The de-facto standard method used in medical research when dealing with time to event data is the Cox proportional hazards model. It is best suited when relative risk estimates are the quantities of interest. However, often the focus is on absolute measures of risk: in that context, modelling the baseline hazard is necessary, and it can be achieved by using standard parametric survival models with a simple parametric distribution (such as the exponential, Weibull, or Gompertz distribution) or by using the flexible parametric modelling approach (Royston and Parmar 2002) to better capture the shape of complex hazard functions. The latter approach requires choosing the number of degrees of freedom for the spline term used to approximate the baseline hazard: in practice, sensitivity analyses and information criteria (AIC, BIC) have been used to select the best model. Recently, Rutherford, Crowther, and Lambert (2015) showed via simulation studies that, assuming a sufficient number of degrees of freedom is used, the approximated hazard function given by restricted cubic splines fit well for a number of complex hazard shapes and the hazard ratios estimation is insensitive to the correct specification of the baseline hazard. Moreover, it is common to encounter clustered survival data where the overall study population can be divided into heterogeneous clusters of homogeneous observations; examples are given in Chapter 2. As a consequence, survival times of individuals within a cluster are likely to be correlated and need to be analysed as such by including a random effect, e.g. a frailty term.
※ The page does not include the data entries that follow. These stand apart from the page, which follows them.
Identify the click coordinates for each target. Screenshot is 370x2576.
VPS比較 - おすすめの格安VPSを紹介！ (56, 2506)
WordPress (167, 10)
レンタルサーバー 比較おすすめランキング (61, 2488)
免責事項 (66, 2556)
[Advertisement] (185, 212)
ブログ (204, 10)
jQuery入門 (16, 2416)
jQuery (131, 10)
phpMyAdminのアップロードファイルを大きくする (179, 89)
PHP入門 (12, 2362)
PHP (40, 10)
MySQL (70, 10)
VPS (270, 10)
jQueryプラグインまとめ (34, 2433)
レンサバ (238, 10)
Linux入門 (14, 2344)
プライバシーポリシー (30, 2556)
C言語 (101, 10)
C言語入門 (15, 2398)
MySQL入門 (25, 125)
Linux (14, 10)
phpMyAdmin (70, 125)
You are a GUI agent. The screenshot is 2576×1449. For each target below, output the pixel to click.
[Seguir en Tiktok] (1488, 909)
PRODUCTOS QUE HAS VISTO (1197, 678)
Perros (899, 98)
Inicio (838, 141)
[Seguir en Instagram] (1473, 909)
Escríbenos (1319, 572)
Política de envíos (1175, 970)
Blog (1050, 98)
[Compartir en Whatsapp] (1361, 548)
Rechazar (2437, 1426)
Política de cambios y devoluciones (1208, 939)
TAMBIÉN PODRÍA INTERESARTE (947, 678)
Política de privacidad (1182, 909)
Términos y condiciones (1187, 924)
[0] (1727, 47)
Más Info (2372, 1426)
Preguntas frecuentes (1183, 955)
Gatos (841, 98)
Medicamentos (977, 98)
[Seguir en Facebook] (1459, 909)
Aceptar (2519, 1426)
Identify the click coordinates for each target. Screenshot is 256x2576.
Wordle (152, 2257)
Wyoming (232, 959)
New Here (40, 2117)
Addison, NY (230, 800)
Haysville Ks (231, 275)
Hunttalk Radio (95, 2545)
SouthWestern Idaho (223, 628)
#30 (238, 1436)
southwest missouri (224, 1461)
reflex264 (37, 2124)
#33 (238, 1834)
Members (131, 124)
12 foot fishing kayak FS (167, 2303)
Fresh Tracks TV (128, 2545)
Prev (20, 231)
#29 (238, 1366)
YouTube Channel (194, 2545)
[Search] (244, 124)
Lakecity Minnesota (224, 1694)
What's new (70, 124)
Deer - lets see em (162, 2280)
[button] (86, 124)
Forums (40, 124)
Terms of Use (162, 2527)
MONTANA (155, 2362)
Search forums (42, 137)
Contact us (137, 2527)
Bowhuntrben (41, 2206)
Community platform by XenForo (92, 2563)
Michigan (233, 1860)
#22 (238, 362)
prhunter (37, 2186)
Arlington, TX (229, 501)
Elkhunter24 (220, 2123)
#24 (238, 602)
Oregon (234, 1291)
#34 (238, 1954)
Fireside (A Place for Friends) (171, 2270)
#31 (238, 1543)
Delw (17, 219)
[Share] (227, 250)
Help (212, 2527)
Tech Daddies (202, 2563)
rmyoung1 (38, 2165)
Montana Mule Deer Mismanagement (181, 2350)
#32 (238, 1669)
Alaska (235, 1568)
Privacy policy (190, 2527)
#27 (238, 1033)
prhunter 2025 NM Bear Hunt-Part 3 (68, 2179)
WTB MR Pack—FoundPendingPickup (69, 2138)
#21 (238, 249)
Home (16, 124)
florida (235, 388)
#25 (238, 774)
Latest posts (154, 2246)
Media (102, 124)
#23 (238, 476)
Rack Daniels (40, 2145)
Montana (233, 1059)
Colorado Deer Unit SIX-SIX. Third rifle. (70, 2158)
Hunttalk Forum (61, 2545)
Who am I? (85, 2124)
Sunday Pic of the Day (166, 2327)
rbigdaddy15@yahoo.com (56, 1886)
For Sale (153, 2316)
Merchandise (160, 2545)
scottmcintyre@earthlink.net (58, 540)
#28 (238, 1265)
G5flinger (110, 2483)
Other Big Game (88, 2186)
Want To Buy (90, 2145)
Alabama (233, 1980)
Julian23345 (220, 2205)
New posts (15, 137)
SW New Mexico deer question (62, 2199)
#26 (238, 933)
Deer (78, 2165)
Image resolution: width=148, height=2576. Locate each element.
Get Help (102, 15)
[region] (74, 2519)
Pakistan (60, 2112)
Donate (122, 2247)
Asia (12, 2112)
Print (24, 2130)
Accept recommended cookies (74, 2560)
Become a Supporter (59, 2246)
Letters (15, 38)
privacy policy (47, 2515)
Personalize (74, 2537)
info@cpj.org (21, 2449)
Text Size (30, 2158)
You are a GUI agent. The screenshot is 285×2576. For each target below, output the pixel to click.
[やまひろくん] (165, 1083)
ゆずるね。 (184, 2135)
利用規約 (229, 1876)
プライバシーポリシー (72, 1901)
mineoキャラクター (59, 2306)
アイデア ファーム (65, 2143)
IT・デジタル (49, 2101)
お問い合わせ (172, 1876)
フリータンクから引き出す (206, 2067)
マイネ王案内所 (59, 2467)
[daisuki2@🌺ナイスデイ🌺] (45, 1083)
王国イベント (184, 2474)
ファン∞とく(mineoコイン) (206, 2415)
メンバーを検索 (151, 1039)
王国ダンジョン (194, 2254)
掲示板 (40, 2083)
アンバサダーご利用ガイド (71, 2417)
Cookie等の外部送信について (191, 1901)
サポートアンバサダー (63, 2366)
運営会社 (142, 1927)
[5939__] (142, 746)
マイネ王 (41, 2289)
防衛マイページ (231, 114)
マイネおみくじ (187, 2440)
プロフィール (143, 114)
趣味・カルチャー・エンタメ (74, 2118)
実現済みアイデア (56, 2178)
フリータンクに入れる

Flexible parametric survival models are a robust alternative to standard parametric survival models when the shape of the hazard function is complex; using a sufficient number of degrees of freedom, e.g. 2 or more, the spline-based approach is able to capture the underlying shape of the hazard function with minimal bias. AIC and BIC can guide the choice of the best fitting model, but they tend to agree to within 1 or 2 degrees of freedom in practice (Rutherford, Crowther, and Lambert 2015). Analogously, the impact of the choice of a particular parametric frailty distribution on the regression coefficients is minimal (Pickles and Crouchley 1995). Conversely, little is know about the impact of misspecifying the baseline hazard in survival models with frailty terms.

My aim with this work is to assess the impact of misspecifying the baseline hazard or the frailty distribution on the estimated regression coefficients, frailty variance, and absolute, marginal risk measures such as the integrated difference of survival curves and the survival difference at given time points. I will simulate data under a variety of data-generating mechanisms, and then compare a set of models that include the Cox model with frailties, fully parametric survival models with frailty, models with flexible baseline hazard, and models with flexible baseline hazard and a penalty for the complexity of the spline term.

References

Royston, Patrick, and Mahesh KB Parmar. 2002. “Flexible Parametric Proportional-Hazards and Proportional-Odds Models for Censored Survival Data, with Application to Prognostic Modelling and Estimation of Treatment Effects.” Statistics in Medicine 21 (15): 2175–97. doi:10.1002/sim.1203.

Rutherford, Mark J, Michael J Crowther, and Paul C Lambert. 2015. “The Use of Restricted Cubic Splines to Approximate Complex Hazard Functions in the Analysis of Time-to-Event Data: A Simulation Study.” Journal of Statistical Computation and Simulation 85 (4): 777–93. doi:10.1080/00949655.2013.845890.

Pickles, Andrew, and Robert Crouchley. 1995. “A Comparison of Frailty Models for Multivariate Survival Data.” Statistics in Medicine 14 (13): 1447–61. doi:10.1002/sim.4780141305.